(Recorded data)
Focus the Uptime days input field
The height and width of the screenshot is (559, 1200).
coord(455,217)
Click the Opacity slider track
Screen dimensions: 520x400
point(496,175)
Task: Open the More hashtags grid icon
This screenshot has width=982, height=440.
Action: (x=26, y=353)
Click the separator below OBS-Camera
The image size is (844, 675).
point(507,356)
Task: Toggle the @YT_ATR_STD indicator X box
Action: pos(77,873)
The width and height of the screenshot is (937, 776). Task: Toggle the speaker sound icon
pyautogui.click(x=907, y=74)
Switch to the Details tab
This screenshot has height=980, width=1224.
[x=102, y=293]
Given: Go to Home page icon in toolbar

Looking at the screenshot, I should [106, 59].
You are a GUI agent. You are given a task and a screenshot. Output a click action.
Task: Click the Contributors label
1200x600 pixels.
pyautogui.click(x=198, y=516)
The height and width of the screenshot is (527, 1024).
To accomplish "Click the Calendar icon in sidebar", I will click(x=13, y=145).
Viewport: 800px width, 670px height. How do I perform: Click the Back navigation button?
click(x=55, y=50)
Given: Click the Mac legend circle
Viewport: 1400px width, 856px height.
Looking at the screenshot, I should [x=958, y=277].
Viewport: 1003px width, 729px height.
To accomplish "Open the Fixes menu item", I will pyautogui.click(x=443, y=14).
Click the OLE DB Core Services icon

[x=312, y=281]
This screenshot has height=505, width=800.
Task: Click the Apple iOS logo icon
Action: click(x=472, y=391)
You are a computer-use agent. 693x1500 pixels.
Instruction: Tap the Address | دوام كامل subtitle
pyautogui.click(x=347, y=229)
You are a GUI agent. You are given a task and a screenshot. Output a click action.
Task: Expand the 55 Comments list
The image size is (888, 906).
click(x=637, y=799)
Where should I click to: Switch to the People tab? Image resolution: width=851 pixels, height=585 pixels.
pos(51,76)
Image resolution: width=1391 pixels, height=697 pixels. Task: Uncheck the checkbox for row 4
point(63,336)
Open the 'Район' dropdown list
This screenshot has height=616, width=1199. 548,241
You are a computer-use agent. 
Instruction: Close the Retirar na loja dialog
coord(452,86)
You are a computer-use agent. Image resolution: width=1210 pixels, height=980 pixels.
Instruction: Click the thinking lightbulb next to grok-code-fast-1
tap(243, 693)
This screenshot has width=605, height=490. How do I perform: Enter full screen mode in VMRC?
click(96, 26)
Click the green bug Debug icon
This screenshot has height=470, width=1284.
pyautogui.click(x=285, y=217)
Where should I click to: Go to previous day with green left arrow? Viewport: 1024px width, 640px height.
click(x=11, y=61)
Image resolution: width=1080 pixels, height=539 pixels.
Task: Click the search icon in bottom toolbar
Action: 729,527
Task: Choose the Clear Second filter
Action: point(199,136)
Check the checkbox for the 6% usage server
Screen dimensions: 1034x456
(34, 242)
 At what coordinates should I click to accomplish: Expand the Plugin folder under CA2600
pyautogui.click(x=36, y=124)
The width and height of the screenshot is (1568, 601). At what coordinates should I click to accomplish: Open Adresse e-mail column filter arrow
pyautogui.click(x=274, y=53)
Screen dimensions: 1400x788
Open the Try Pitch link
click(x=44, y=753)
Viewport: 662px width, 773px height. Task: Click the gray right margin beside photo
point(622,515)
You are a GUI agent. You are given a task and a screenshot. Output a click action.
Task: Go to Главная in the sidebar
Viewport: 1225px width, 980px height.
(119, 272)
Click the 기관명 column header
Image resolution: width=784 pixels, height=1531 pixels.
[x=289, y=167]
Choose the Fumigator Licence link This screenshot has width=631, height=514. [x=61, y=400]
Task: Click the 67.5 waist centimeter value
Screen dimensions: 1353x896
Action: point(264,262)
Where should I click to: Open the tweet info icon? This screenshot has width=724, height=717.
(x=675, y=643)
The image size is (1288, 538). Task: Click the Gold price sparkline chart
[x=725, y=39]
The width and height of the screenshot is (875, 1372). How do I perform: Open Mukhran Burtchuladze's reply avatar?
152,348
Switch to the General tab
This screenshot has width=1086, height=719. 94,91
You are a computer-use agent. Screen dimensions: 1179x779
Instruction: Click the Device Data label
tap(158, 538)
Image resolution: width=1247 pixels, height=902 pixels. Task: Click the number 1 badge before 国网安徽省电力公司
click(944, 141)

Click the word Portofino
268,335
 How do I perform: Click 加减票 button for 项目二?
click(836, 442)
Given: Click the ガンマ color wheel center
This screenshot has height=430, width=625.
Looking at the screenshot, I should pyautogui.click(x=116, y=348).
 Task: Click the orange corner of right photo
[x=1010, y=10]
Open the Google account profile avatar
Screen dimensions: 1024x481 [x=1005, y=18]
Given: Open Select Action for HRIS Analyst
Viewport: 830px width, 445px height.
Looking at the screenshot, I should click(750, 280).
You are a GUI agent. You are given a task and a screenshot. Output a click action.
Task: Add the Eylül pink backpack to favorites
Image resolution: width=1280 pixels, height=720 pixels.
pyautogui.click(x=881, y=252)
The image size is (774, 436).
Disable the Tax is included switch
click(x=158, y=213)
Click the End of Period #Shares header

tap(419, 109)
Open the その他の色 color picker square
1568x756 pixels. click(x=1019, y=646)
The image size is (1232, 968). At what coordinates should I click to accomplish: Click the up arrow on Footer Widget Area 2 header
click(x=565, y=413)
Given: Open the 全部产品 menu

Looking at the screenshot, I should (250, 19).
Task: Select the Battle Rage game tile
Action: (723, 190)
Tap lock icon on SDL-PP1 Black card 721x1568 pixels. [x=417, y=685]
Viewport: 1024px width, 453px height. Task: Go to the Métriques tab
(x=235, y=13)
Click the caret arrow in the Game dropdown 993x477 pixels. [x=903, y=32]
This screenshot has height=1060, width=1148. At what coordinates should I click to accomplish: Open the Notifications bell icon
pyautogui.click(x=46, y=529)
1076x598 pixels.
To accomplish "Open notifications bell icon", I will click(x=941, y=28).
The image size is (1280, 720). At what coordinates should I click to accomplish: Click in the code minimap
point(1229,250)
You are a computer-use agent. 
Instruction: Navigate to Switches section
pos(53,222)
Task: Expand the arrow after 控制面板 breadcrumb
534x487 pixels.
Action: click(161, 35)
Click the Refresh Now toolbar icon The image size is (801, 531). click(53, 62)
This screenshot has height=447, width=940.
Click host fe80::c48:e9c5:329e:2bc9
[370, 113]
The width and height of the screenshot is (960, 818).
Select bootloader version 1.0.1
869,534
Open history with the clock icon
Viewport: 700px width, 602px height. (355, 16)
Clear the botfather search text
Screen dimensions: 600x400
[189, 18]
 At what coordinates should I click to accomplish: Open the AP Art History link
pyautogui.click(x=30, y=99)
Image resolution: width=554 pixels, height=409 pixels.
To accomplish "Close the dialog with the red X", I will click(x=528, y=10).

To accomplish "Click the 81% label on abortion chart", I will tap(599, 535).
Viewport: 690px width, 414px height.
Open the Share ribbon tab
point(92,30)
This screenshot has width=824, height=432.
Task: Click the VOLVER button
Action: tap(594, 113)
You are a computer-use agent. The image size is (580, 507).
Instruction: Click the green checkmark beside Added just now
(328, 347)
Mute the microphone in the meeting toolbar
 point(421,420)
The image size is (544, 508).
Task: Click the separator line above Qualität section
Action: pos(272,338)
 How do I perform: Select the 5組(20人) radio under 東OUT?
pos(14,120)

* [Exercise requirements]
When the line with "Open the Share ribbon tab" is reached in the data above, begin copying, and stop after the line with "You are a computer-use agent. The"; copy each line exactly, both ends included.

* [Solved problem]
Open the Share ribbon tab
point(92,30)
This screenshot has width=824, height=432.
Task: Click the VOLVER button
Action: tap(594, 113)
You are a computer-use agent. The image size is (580, 507).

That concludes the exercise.